== SUPPLIED DATA ==

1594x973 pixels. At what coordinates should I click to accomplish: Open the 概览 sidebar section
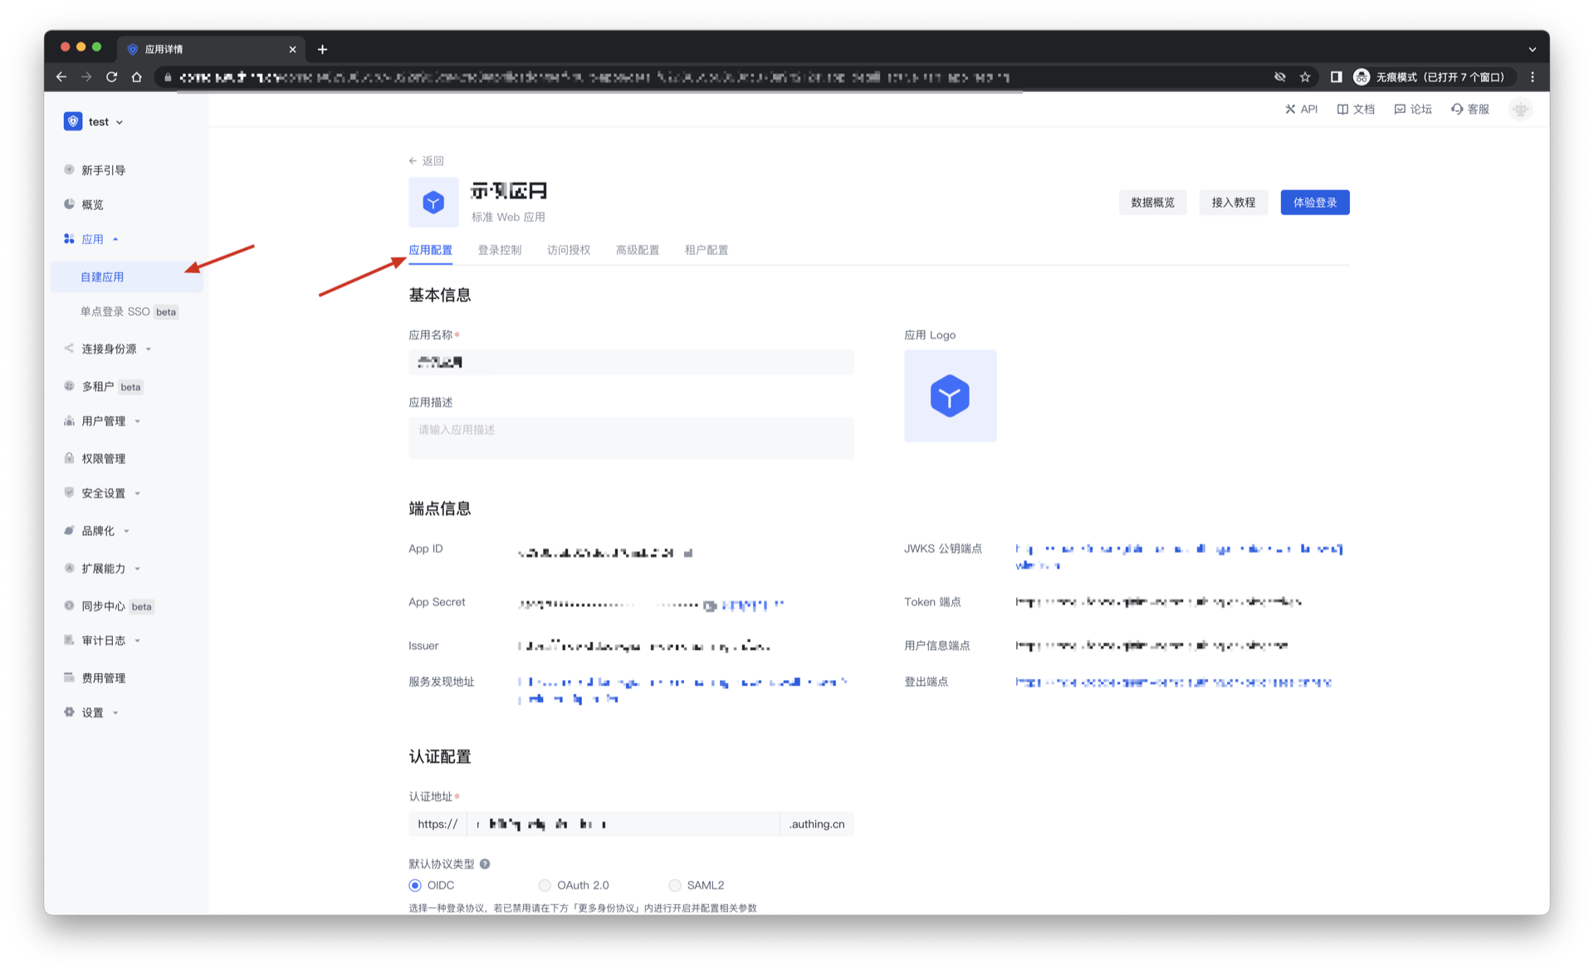[x=91, y=204]
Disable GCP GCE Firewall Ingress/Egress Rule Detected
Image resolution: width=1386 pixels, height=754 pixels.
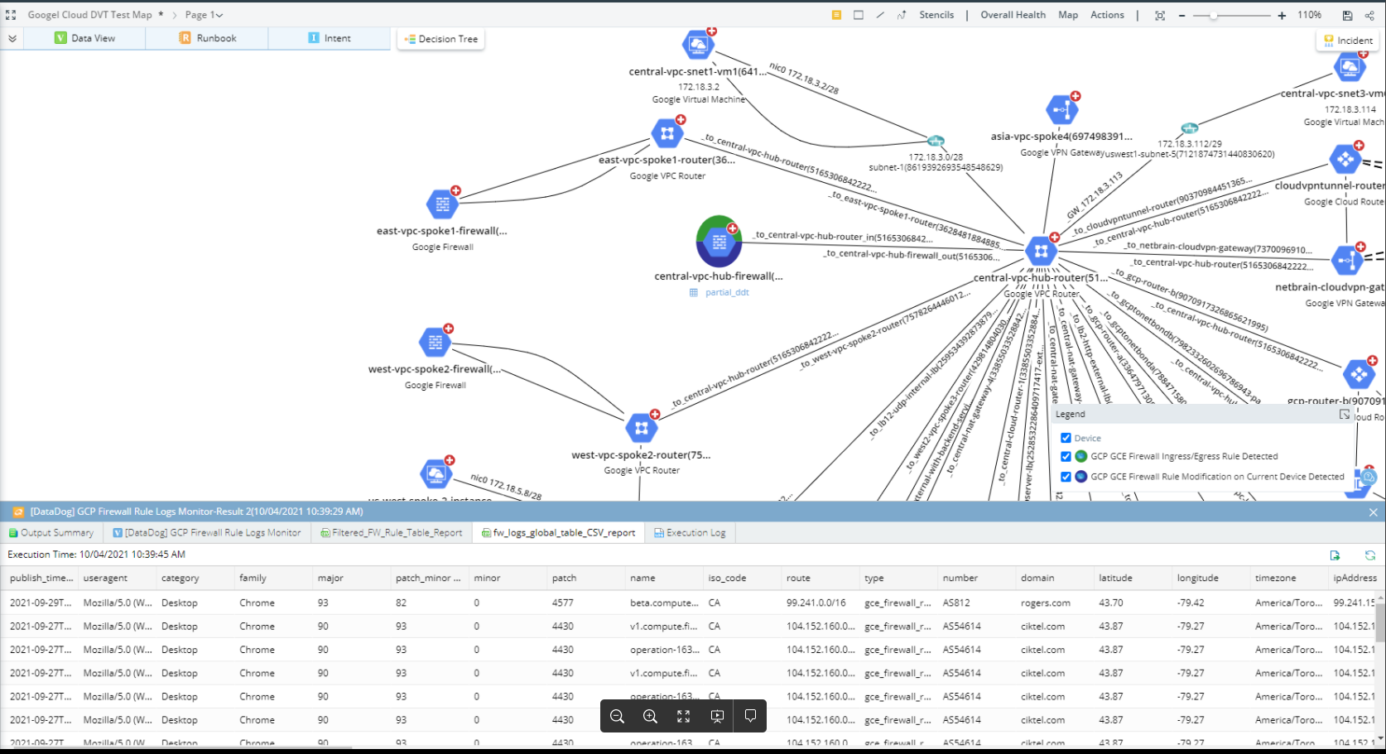pos(1066,456)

== WORK INSTRUCTIONS ==
Transcribe the listing exactly, skipping pictures.

== REPLY TO THE EXERCISE ==
1594x973 pixels. At what coordinates should I click to accomplish: Open the 概览 sidebar section
[x=91, y=204]
Disable GCP GCE Firewall Ingress/Egress Rule Detected
Image resolution: width=1386 pixels, height=754 pixels.
pos(1066,456)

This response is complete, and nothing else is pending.